[[ EXTRACTED ENTRIES open ]]
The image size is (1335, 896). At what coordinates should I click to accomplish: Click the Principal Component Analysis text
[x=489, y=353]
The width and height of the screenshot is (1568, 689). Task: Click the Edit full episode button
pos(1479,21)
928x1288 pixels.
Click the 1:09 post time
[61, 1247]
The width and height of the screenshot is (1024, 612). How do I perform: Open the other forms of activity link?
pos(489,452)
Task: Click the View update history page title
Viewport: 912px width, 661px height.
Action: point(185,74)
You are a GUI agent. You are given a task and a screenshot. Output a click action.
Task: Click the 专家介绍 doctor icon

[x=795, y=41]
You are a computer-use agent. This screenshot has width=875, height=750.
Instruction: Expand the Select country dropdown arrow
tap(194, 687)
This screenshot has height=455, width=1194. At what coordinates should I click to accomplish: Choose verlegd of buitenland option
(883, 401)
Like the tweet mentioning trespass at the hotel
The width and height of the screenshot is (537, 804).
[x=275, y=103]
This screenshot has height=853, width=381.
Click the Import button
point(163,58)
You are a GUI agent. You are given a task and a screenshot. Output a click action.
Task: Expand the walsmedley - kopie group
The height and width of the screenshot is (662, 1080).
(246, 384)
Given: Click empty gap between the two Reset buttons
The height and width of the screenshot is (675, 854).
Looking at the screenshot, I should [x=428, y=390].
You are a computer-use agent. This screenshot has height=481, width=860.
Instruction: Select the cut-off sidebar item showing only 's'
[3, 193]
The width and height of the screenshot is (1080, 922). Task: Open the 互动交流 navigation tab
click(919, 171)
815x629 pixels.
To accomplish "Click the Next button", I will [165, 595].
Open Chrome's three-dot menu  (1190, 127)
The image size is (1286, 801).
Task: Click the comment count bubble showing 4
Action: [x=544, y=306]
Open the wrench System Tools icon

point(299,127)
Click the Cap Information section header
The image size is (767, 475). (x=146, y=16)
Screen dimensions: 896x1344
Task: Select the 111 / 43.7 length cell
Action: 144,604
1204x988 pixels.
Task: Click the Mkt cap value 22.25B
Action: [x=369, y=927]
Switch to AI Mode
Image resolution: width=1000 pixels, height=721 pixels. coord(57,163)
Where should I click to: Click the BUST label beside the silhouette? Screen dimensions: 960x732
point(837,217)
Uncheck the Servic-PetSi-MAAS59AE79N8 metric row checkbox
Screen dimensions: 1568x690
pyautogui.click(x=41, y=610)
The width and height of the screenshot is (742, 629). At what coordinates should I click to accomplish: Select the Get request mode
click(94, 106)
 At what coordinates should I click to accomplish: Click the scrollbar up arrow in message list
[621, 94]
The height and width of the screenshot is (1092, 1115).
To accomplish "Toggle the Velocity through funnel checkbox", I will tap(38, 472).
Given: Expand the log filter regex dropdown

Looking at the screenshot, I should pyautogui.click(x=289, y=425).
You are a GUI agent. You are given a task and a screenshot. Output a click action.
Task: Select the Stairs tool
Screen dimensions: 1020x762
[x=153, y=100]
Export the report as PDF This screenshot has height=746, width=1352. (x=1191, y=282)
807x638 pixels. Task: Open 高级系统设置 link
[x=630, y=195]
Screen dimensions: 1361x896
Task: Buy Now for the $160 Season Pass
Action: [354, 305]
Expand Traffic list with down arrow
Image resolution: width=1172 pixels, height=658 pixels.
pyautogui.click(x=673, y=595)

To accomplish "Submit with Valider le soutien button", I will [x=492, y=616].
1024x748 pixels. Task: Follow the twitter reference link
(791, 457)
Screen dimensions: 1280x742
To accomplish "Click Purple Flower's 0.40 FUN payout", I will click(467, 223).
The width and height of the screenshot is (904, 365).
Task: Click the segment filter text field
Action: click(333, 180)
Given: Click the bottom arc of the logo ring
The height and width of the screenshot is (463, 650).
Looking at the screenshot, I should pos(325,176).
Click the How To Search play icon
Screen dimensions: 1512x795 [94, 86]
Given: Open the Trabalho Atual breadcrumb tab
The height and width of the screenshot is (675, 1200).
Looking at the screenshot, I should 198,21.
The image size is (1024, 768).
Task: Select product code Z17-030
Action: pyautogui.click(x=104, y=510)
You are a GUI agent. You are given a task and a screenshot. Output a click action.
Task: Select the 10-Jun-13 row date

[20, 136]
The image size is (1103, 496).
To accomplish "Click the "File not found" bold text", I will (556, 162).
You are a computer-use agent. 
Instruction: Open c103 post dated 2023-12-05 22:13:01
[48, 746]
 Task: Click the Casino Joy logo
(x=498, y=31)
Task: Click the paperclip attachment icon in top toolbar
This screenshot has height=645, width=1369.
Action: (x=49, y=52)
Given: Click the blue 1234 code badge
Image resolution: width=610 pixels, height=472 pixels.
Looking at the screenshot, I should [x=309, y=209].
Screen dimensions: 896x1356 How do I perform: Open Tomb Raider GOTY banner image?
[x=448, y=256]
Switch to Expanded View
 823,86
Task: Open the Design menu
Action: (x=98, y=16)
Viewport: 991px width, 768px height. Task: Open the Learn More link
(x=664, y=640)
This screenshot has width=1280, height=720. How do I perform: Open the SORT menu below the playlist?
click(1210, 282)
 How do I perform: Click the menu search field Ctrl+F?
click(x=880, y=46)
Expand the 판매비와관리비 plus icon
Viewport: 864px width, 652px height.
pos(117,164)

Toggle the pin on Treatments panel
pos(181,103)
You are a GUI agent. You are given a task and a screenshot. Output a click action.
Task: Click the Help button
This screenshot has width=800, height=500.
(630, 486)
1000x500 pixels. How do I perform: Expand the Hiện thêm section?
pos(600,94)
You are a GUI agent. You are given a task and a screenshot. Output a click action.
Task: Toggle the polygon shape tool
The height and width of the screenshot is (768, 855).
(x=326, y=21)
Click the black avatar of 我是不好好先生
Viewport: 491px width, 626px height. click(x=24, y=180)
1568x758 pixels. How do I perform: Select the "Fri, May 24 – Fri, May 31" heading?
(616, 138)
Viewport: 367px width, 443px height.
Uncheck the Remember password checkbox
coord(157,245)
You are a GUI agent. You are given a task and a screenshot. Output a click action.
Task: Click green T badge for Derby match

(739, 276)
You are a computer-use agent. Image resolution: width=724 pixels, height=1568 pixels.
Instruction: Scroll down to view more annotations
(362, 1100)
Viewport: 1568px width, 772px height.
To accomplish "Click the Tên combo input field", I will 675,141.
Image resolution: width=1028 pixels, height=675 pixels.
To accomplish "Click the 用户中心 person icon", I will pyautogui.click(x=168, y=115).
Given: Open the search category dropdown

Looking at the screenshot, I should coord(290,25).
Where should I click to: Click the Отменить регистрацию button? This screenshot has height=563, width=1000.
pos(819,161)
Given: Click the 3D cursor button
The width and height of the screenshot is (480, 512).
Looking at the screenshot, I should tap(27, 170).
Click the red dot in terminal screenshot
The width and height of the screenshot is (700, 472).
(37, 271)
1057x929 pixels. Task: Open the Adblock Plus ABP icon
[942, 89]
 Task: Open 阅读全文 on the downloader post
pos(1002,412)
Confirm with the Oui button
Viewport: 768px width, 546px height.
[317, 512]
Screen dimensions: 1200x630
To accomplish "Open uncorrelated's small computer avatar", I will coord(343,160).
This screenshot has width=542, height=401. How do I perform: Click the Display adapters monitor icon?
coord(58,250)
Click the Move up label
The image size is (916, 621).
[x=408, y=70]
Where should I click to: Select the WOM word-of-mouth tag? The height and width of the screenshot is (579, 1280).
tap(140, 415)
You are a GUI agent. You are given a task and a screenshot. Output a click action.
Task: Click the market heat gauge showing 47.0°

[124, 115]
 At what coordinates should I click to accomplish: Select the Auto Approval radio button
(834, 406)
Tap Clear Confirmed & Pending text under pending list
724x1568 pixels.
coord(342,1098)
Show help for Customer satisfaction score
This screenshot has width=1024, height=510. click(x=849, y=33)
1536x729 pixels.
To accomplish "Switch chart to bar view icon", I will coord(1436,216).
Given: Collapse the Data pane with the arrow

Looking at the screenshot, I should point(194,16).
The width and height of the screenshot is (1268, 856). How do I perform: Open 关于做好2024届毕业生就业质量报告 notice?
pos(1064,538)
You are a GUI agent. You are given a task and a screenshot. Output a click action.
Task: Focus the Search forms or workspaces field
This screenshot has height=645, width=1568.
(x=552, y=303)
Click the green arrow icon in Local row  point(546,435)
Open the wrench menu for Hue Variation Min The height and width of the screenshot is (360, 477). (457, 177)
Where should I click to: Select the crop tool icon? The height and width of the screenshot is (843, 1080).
[[ EXTRACTED ENTRIES closed ]]
Which lines of the data above contain the string "computer"? Copy each of them.

■ **TASK RESPONSE**
You are a computer-use agent. This screenshot has width=875, height=750.
You are a computer-use agent. This screenshot has height=481, width=860.
You are a computer-use agent. 
You are a computer-use agent. Image resolution: width=724 pixels, height=1568 pixels.
To accomplish "Open uncorrelated's small computer avatar", I will coord(343,160).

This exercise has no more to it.